Here we can see an abnormal network in which most of edges are connected with it’s company contacts, and the edge with highest weight is connected with it’s company contracts.

4.1.3 Network of “Kerala S.A.”

Filter edges and then Extract nodes

Show the code

edges3 <- mc3_edges %>% 
  filter(grepl(top10_contacts[3],source)) %>%
  group_by(source,target,type) %>%
  summarise(weight=sum(weight)) %>%
  drop_na(weight) %>%
  ungroup()

Show the code

nodes3_extract <- rbind(edges3 %>%
                           rename(id=source)%>%
                             mutate(group='company') %>% 
                             select(id,group)%>%
                             distinct(),
                         edges3 %>%
                           rename(id=target) %>%
                           rename(group=type) %>%
                           select(id,group) %>%
                           distinct())

Building network model

Show the code

graph3 <- tbl_graph(nodes = nodes3_extract,
                       edges = edges3,
                       directed = FALSE) %>%
  mutate(between = centrality_betweenness(),
         close = centrality_closeness(),
         degree = centrality_degree())
==========
▶ _REQUIRED TASK_
Using the Kerala S.A. network passage, answer these:
1. What group value is given to nodes taken from the source column?
2. Is graph3 built as a directed or an undirected graph?
3. Which three centrality measures are added to graph3?
Rely only on the Kerala S.A. network passage.
==========
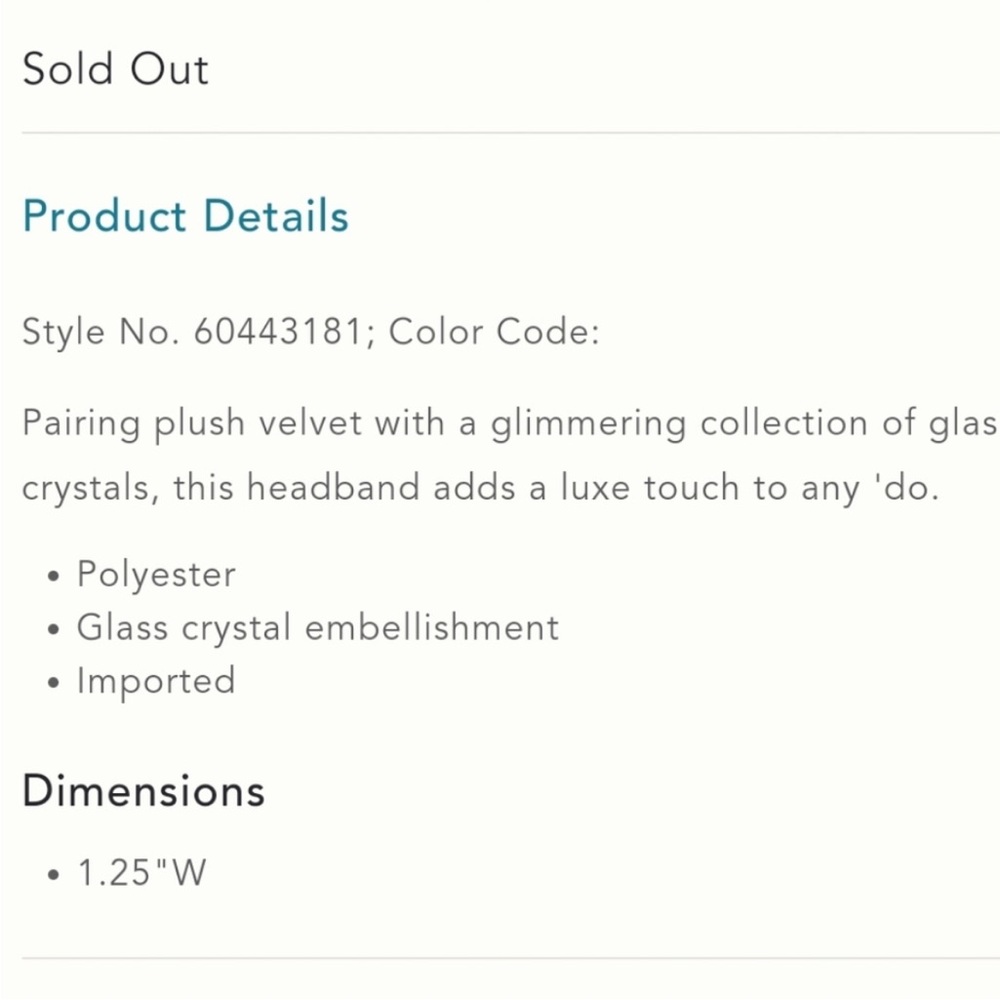The width and height of the screenshot is (1000, 1000).
Task: Select the style number 60443181
Action: pyautogui.click(x=278, y=332)
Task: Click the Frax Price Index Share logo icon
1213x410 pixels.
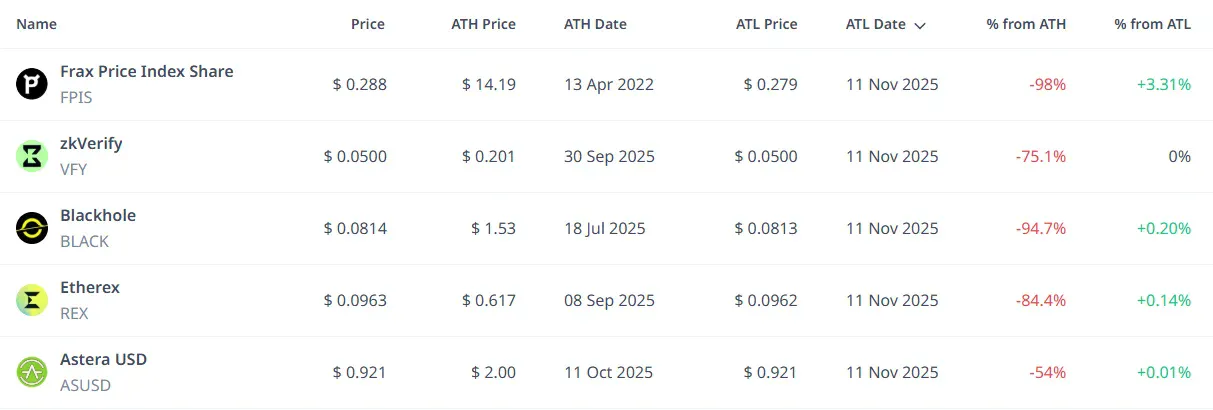Action: coord(32,84)
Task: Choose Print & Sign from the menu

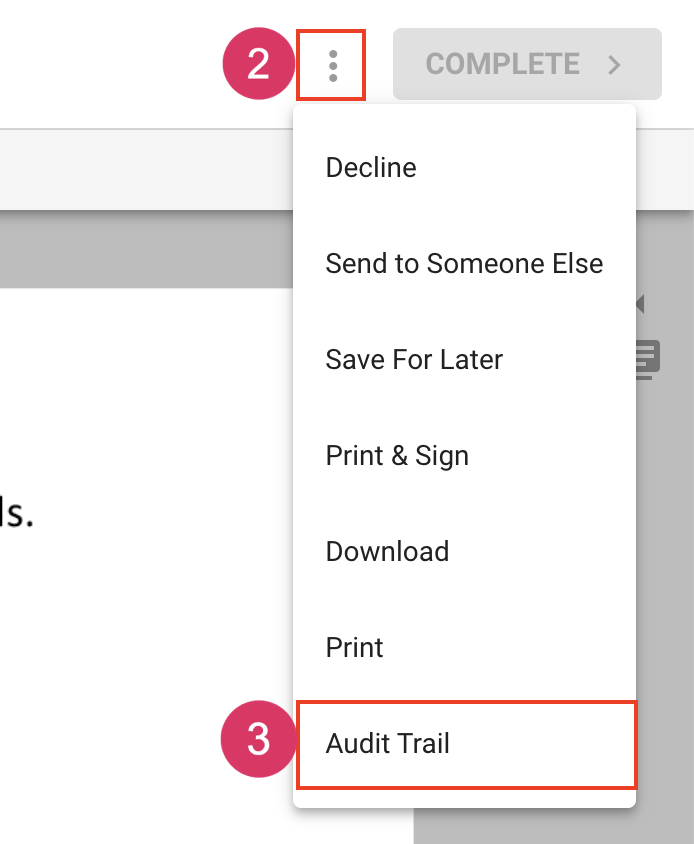Action: pos(397,455)
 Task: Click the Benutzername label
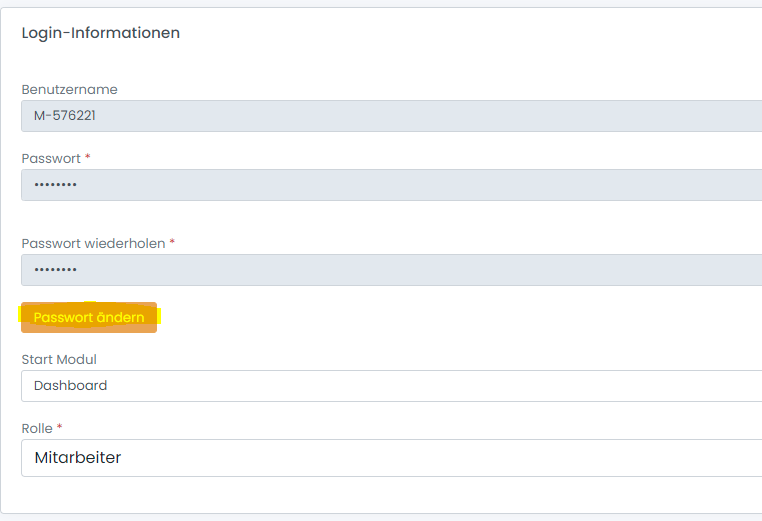tap(70, 90)
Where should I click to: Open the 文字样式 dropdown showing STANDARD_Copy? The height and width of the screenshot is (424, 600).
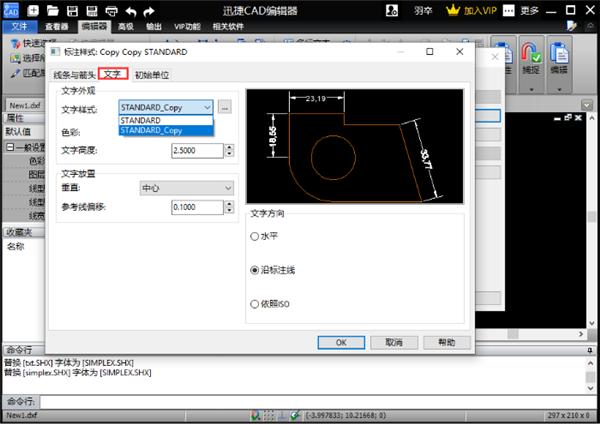(x=165, y=107)
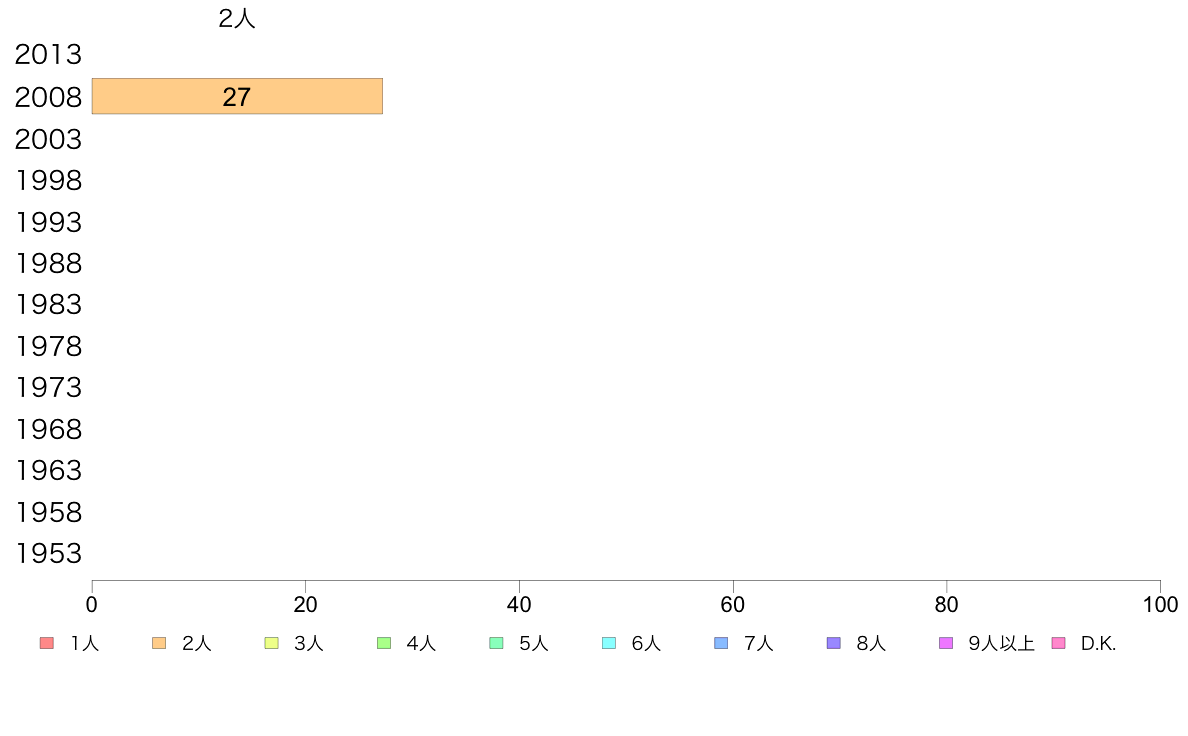Click the 40 tick on the x-axis
The width and height of the screenshot is (1188, 736).
(519, 604)
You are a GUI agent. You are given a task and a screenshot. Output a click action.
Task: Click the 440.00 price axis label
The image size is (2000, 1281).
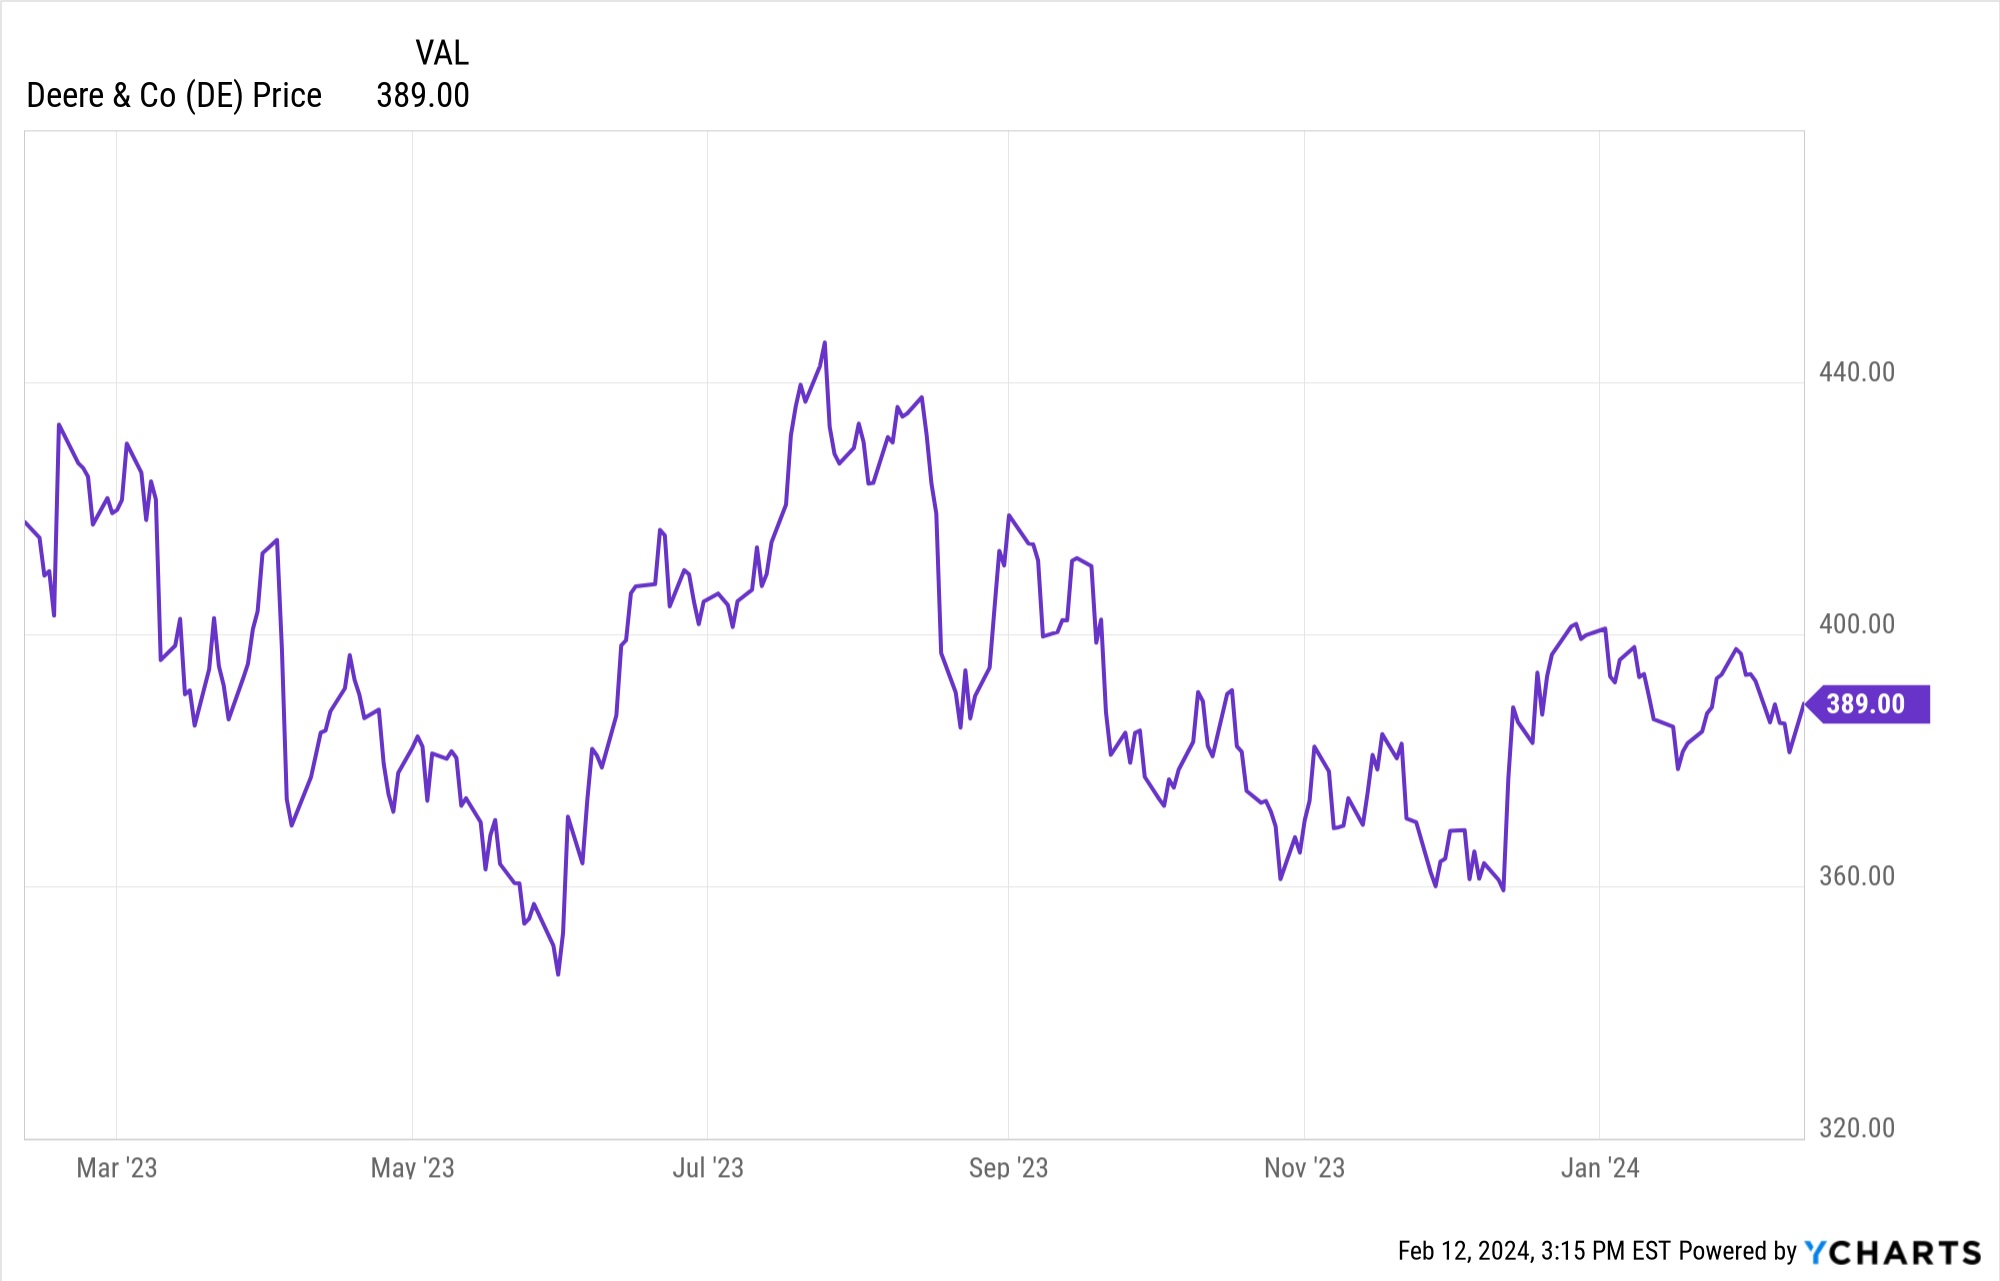coord(1857,372)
==========
▶ _FULL OUTPUT_
1. 'company'
2. Undirected (directed = FALSE)
3. Betweenness, closeness and degree